The Pacific: Taking Aim at Hanks’ Yanks
In The Pacific, Tom Hanks is wrong to portray the war against Japan as a war of "terror and racism". In fact, the Marines who fought through the Pacific, island by island, quickly learned respect for Japanese soldiers.
How many, one wonders, are following the 10-part dramatization of the Pacific war against Japan, whose 9th episode airs Sunday at 9 p.m.? In its review of the Stephen Spielberg/Tom Hanks co-production, Britain’s Spectator magazine opines that men and women see the movie differently.
To women, it’s the same battle scenes in every episode, with indistinguishable men in olive drab clothing, shooting at night and is both impersonal and boring. On the other hand, while men view it on edge, and think but for the grace of circumstances it could be them out there.
There is some validity in both views.
What is puzzling to some is why Tom Hanks, who starred in Saving Private Ryan and was co-producer of the series Band of Brothers (the truest depiction of WWII ever made), seems to think the war against Japan was about “racism” – as he seems to think the present war in Afghanistan is about.
In different interviews, Hanks has called the Pacific a war of “terror and racism.” He adds: “Back in World War II we viewed the Japanese as ‘yellow, slant-eyed dogs’ that believed in different gods. They were out to kill us because our way of living was different. We, in turn, wanted to annihilate them because they were different. Does that sound familiar . . . to what’s going on today.”
Tom Hanks has got it wrong. Heck, he wasn’t born until 11 years after WWII and has no memory of it. It wasn’t because the Japanese were “different” that our side sought to “annihilate” them, but because they wouldn’t surrender and fought to the death.
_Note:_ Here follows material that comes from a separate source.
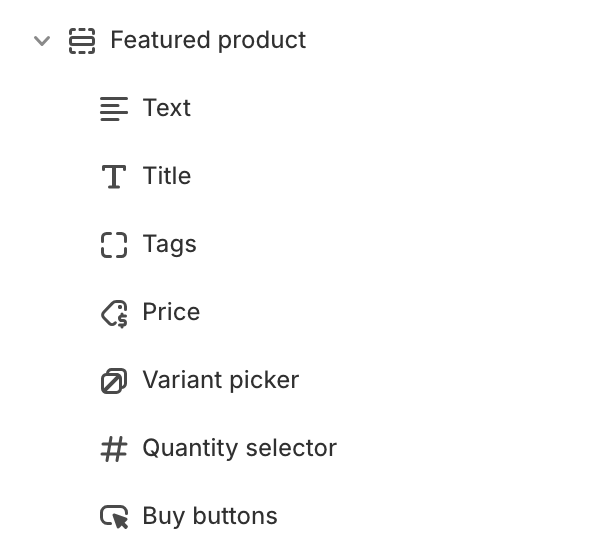Click the word 'picker' in Variant picker
The width and height of the screenshot is (596, 560).
(265, 380)
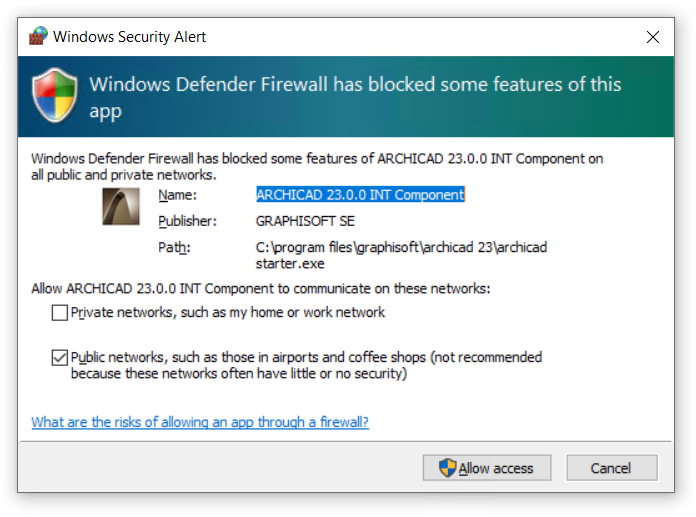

And they attacked us first, remember.
Recalling popular slurs against an enemy in war isn’t necessarily racism. In WWI and II, Germans were variously called Jerry, Fritz, Krauts, Square Heads, but no soldier who ever fought them didn’t respect them as soldiers.
In the Korean war, our soldiers called the enemy “Gooks,” but respected their courage and discipline, and never underestimated their resolve.
It could be argued more than any other factor, the Pacific war changed America’s generalized view that the Japanese might be inferior - good imitators and copiers of American toys and technology, but intellectually and culturally inferior.
The Marines who fought through the Pacific, island by island, quickly learned respect for Japanese soldiers – whose zeal they probably didn’t understand, but also didn’t belittle. In Singapore and the Burma campaign, the British learned the folly of under-estimating the Japanese.
At war’s end, General Douglas MacArthur, was imposed as America’s emperor on a defeated Japan. He probably understood the Japanese mentality better than anyone, and contributed immensely to the peaceful reconstruction of Japan as a nation friendly to, and in harmony with, Western methods and values.
Tom Hanks and others err by assuming slang descriptions of an enemy reflect prejudices and racism. Overt racism is seen more in deeds than in words – or should be.
The Pacific series, isn’t as effective as Band of Brothers, but then it depicts a different, more difficult war against a fanatic enemy that preferred death to surrender.
At Tarawa, 12,000 attacking Marines suffered 3,000 casualties, and of 4,500 Japanese defenders, only 17 survived. At Iwo Jima some 6,800 Americans were killed, as were 20,000 of 21,000 Japanese defenders. At Peleliu the U.S. lost 10,000 while only 300 of 12,000 Japanese defenders survived; At Okinawa, 40,000 Americans were killed, 60,000 wounded. Of 115,000 Japanese defenders, only 7,500 survived.
These statistics alone give an idea of what sort of a war the Pacific was.